[START]

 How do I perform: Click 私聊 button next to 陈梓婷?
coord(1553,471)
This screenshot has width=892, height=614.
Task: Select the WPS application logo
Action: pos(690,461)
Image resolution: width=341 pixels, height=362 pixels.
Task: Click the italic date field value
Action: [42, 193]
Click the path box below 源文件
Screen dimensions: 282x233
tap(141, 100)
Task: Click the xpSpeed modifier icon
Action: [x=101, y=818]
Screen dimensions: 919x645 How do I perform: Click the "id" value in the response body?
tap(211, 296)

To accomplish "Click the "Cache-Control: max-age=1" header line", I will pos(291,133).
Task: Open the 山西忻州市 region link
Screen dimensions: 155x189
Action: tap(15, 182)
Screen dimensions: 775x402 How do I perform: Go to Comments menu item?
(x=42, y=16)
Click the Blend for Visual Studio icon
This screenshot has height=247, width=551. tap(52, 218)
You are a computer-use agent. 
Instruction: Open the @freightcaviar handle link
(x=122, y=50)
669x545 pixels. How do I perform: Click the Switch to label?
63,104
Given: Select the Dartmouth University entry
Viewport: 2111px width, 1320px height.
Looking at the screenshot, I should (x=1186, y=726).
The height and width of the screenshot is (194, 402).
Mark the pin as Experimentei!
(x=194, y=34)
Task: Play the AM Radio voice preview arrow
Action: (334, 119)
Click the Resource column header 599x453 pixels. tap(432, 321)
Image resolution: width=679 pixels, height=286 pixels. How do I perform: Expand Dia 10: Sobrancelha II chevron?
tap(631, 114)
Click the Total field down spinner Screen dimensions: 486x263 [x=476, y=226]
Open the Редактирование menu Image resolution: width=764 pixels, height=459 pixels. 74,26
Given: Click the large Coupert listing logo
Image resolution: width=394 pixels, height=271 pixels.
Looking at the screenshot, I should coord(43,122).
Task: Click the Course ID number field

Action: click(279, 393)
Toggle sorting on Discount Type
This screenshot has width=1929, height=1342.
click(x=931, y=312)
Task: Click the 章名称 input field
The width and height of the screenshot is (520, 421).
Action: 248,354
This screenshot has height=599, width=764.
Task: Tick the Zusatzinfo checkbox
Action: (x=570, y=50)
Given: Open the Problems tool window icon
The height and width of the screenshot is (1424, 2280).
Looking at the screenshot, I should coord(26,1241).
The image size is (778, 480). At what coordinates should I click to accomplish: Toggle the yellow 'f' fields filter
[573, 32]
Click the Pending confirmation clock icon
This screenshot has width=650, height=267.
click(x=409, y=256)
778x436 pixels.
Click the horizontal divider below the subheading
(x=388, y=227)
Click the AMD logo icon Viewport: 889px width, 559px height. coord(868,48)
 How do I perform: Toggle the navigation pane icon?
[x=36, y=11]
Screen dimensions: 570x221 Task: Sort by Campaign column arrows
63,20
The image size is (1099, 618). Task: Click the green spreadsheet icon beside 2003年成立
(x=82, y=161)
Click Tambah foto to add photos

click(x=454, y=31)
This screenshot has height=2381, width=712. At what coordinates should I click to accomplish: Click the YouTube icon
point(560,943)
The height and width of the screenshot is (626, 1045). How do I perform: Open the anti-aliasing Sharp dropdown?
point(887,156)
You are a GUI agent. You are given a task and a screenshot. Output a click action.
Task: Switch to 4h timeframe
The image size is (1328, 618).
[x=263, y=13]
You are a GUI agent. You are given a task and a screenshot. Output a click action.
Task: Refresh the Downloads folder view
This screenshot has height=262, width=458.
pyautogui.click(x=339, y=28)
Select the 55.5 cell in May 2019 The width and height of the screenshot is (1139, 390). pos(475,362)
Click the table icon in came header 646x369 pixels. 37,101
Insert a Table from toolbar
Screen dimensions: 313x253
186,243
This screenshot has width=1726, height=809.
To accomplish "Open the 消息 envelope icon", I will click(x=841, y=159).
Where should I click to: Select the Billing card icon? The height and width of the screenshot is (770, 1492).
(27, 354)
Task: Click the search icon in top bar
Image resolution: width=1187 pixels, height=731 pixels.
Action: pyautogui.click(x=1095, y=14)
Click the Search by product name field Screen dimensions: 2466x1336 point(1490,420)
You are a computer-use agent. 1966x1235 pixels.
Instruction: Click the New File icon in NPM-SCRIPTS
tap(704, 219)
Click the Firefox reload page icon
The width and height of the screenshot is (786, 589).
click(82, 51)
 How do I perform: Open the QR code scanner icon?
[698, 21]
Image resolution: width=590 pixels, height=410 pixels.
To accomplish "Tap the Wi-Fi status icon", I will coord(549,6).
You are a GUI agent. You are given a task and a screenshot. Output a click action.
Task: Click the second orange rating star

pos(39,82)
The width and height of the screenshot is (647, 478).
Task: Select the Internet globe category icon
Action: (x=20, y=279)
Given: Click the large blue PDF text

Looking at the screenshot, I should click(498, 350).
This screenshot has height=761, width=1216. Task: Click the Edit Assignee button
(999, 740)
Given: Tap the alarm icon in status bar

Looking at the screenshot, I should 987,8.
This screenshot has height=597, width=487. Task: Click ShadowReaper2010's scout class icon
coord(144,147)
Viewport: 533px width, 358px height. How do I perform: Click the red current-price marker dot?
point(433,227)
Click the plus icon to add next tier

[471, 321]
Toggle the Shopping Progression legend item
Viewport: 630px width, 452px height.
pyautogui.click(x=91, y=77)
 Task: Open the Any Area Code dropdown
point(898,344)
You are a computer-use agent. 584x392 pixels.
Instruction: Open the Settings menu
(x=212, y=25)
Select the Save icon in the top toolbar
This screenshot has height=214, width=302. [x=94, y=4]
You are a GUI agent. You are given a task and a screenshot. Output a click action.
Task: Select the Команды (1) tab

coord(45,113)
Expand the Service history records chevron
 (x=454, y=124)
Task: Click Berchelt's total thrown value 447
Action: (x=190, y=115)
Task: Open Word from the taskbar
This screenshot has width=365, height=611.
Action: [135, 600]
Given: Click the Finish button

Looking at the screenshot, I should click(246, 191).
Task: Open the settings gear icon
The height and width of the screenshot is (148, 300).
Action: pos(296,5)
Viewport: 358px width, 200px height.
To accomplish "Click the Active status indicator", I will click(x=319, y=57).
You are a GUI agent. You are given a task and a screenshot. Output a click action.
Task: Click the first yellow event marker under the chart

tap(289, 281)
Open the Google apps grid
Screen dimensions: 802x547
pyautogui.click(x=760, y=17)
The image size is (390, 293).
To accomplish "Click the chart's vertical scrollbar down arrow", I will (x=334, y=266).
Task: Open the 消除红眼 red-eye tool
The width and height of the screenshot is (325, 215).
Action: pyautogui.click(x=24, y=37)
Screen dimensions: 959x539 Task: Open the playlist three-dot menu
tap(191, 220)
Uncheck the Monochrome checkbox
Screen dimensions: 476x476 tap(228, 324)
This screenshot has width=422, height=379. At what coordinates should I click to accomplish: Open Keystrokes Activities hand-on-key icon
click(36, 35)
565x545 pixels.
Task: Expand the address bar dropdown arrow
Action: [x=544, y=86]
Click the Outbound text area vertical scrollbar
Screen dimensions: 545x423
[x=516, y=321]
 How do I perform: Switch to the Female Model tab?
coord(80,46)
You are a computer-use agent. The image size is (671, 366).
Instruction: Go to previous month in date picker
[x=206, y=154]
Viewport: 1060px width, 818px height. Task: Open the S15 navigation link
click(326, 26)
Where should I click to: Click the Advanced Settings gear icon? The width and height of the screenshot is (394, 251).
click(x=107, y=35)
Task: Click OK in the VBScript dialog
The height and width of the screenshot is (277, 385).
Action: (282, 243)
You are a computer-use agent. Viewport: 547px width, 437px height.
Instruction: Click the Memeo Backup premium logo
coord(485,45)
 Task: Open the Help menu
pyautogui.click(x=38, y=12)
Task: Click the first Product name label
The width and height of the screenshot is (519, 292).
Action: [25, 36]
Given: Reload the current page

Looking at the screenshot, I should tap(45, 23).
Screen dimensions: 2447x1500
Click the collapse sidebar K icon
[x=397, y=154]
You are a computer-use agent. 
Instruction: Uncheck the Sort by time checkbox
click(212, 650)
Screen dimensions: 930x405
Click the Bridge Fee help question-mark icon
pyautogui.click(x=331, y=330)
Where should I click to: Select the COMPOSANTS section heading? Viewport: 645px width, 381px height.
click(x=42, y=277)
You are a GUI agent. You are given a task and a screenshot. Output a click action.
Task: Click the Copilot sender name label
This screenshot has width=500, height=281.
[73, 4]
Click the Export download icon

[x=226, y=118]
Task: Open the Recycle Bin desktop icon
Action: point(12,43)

[END]

● **WHAT NEEDS TO BE DONE**:
Starting at the top of the listing and stopping after the line that contains "Action: (x=570, y=50)", replace every "Screen dimensions" with "Display size" and give those lines again with nothing else changed.

● **WRITTEN REPLY**:
 How do I perform: Click 私聊 button next to 陈梓婷?
coord(1553,471)
This screenshot has width=892, height=614.
Task: Select the WPS application logo
Action: pos(690,461)
Image resolution: width=341 pixels, height=362 pixels.
Task: Click the italic date field value
Action: [42, 193]
Click the path box below 源文件
Display size: 282x233
tap(141, 100)
Task: Click the xpSpeed modifier icon
Action: [x=101, y=818]
Display size: 919x645 How do I perform: Click the "id" value in the response body?
tap(211, 296)

To accomplish "Click the "Cache-Control: max-age=1" header line", I will pos(291,133).
Task: Open the 山西忻州市 region link
Display size: 155x189
Action: tap(15, 182)
Display size: 775x402 How do I perform: Go to Comments menu item?
(x=42, y=16)
Click the Blend for Visual Studio icon
This screenshot has height=247, width=551. tap(52, 218)
You are a computer-use agent. 
Instruction: Open the @freightcaviar handle link
(x=122, y=50)
669x545 pixels. How do I perform: Click the Switch to label?
63,104
Given: Select the Dartmouth University entry
Viewport: 2111px width, 1320px height.
Looking at the screenshot, I should (x=1186, y=726).
The height and width of the screenshot is (194, 402).
Mark the pin as Experimentei!
(x=194, y=34)
Task: Play the AM Radio voice preview arrow
Action: (334, 119)
Click the Resource column header 599x453 pixels. tap(432, 321)
Image resolution: width=679 pixels, height=286 pixels. How do I perform: Expand Dia 10: Sobrancelha II chevron?
tap(631, 114)
Click the Total field down spinner Display size: 486x263 [x=476, y=226]
Open the Редактирование menu Image resolution: width=764 pixels, height=459 pixels. 74,26
Given: Click the large Coupert listing logo
Image resolution: width=394 pixels, height=271 pixels.
Looking at the screenshot, I should coord(43,122).
Task: Click the Course ID number field

Action: click(279, 393)
Toggle sorting on Discount Type
This screenshot has width=1929, height=1342.
click(x=931, y=312)
Task: Click the 章名称 input field
The width and height of the screenshot is (520, 421).
Action: 248,354
This screenshot has height=599, width=764.
Task: Tick the Zusatzinfo checkbox
Action: (x=570, y=50)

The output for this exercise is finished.